Tuesday, November 20, 2012
Y2 Day 83: A Place You Really Don't Want a Needle
Though Math Practice with my kids was in fact quite fun; using a deck of cards I'd doctored (through the magic of White-Out, aces became 1's and queens became 0's), we played Go Fish for Sixes (my first-graders) and Go Fish for Ten or Twenty (my second-graders), where instead of seeking pairs you sought factors of 6 (or 10 or 20). We had a blast.
Then I picked up Martini and his glockenspiel and got them home, attended to my lady needs, and headed to the high school, where I conferenced with two of Mimosa's teachers. Always a good time! (She got a D+ in math her first quarter. She is currently getting an A+. Progress? Yay?)
And then I dashed to my dermatology appointment. I had a skin cancer on my nose in 2001, so every year I'm supposed to have a full body check. I've been seeing the same personality-free dermo since then (and, honestly? if I'm going to pivot naked in front of somebody, I prefer an absence of personality), but I heard that the Watertown office now had a lady dermo, and I decided to check her out (before she checked me out, ha ha!) Yeah.
Well, she was very thorough, promptly taking me to task for my lifelong habit of cuticle-picking (it is a terrible, terrible habit, I know it). And — are you ready for this? Through my constant picking, I have given myself a yeast infection around my fingernails, that is how foul and disgusting I am. I do believe that this news may cure me of my habit FOREVER.
But that wasn't the worst of it. I showed her a few spots on my forehead that I was worried about, and she said, "Yep, they may well be pre-cancerous," so we "froze" those (which is not "refreshing," believe me), and they will likely blister and scab over during the next few days, and then she checked the site of my cancer and said, "Has that bump always been there?" Uh, bump? I thought I knew every bump on my face, but I looked in the mirror . . . and wasn't sure. "It's probably scar tissue," she reassured me, "but it's best to know." So — hello, needle in the nostril!

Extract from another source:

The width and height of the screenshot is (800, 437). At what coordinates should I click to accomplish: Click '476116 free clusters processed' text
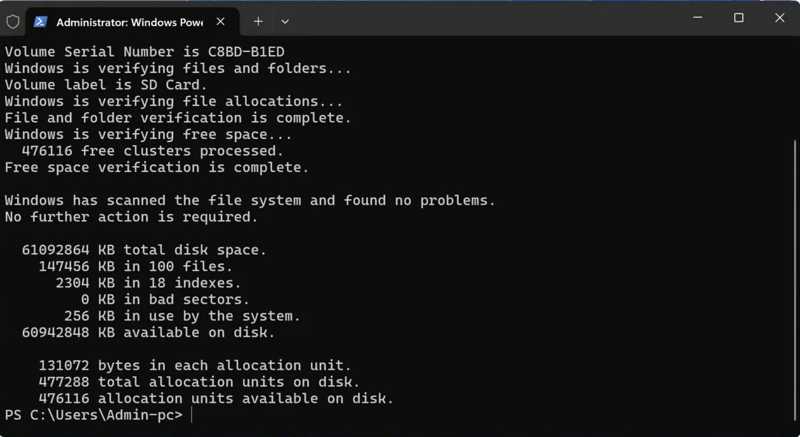point(153,151)
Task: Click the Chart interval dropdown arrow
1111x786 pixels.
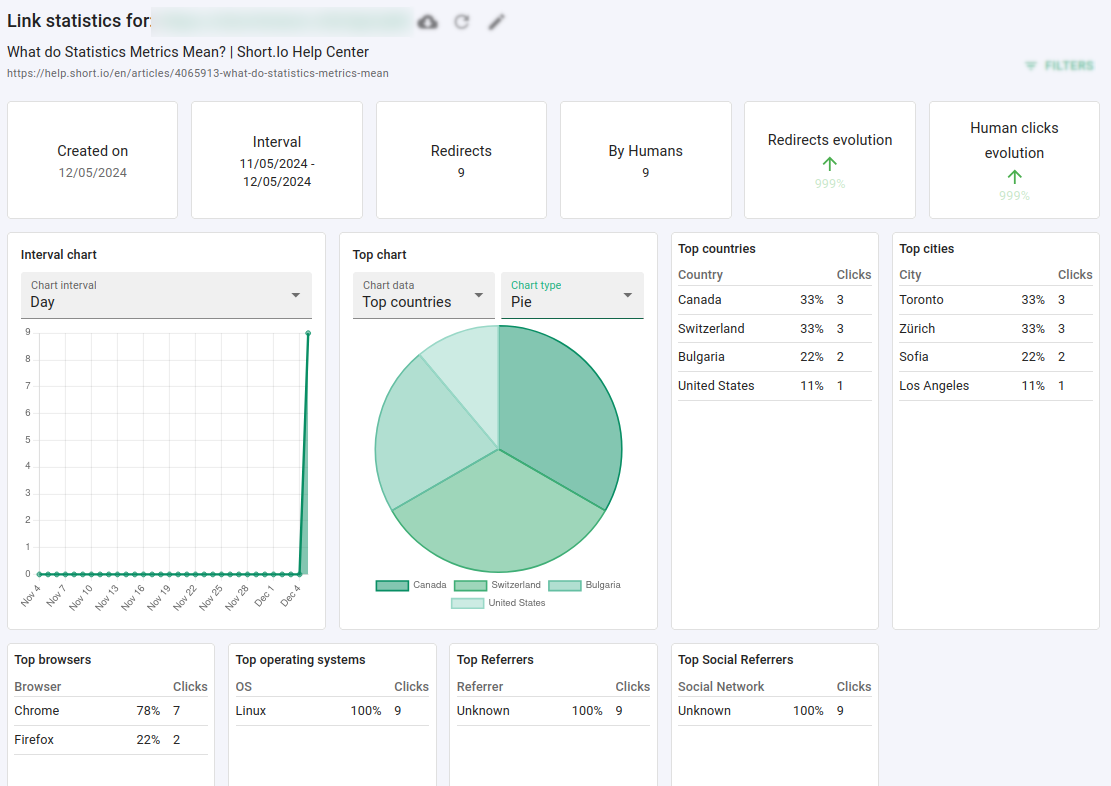Action: tap(296, 295)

Or, as I said at the time:
"OW OW OW HELLA OW!"
(She laughed at me.)
After my nose was numb, she scooped off a bunch of it with her razor-sharp ladle; I now have a big divot in my nose and am sporting an enormous dork Band-Aid. And I still have a migraine. And possibly cancer.
And you know what? I'm skipping zumba. I really hate to skip it, but I think today's woes have just about filled my plate. I am taking some migraine meds and then taking a bath.
And then I will apply yeast infection cream to my fingers and go to bed.
This is possibly the least glamorous day of my entire life.